Given that the seeds of Party Come Here's earthquake-level collapse are sown so early, it's a miracle this new musical by Daniel Goldfarb (book) and David Kirshenbaum (music and lyrics) takes as long as it does to fall completely apart. Were it not for a cast that would make any Broadway show swoon, this New York Musical Theatre Festival entry, ending its run today at the Barrow Group Theatre, would almost immediately implode.
That any bride would wait until the preacher says, "I now pronounce you husband and..." to call off her wedding because she's never met the groom's father, and that the groom wouldn't dump her flat but would actually take her to Rio to meet him, gives stretch marks to the show's credibility at the outset. But when the bride, Kate, is played by that eternally youthful, nervous-breakdown of a musical comic Kerry Butler, and when Jack, the groom, is perpetual semi-geek-turned hero Hunter Foster, you give them the benefit of the doubt.

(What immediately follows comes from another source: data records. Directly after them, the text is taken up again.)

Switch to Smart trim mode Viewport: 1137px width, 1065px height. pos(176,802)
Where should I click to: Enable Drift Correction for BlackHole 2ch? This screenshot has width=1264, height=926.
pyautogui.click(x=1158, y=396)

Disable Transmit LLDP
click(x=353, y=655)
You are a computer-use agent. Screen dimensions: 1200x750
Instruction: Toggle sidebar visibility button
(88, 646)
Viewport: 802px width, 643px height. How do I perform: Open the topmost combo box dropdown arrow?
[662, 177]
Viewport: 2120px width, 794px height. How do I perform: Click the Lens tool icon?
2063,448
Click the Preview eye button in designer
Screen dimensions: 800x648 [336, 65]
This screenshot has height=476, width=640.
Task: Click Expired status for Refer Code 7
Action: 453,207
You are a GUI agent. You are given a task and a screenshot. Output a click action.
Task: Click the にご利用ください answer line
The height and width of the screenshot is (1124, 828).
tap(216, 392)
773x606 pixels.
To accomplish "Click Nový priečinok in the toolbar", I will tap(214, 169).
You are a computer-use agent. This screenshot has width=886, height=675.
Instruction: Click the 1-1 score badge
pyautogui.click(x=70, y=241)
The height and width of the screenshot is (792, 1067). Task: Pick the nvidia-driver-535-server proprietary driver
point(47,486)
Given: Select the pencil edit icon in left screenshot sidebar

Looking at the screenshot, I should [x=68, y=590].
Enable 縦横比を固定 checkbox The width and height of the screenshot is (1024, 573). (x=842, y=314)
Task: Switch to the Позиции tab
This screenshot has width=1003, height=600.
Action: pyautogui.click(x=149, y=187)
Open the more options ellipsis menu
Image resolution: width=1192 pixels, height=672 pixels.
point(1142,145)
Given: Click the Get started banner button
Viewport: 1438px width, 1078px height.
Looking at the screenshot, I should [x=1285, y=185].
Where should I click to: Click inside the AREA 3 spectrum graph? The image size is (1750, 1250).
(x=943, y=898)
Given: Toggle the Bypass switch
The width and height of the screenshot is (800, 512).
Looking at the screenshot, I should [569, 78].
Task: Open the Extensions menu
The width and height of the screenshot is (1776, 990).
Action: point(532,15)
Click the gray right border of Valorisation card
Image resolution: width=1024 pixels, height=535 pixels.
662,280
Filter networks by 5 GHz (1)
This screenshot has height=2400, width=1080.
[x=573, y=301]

Similar allowances must also be made for Jack's laissez-faire father Wood (Terrence Mann), Wood's young Brazilian wife of some eight years, Volere (Karen Olivo), and Liberty (the ever-hilarious Kaitlin Hopkins), the wife Wood left behind to raise Jack in America. After flighty Aynrandian Kate falls for feel-good Wood, their union is observed by both Jack and Volere: He runs off to live in a cave; she phones Liberty, who boards the next plane for Rio to straighten out all this her own way (a ski pole is involved).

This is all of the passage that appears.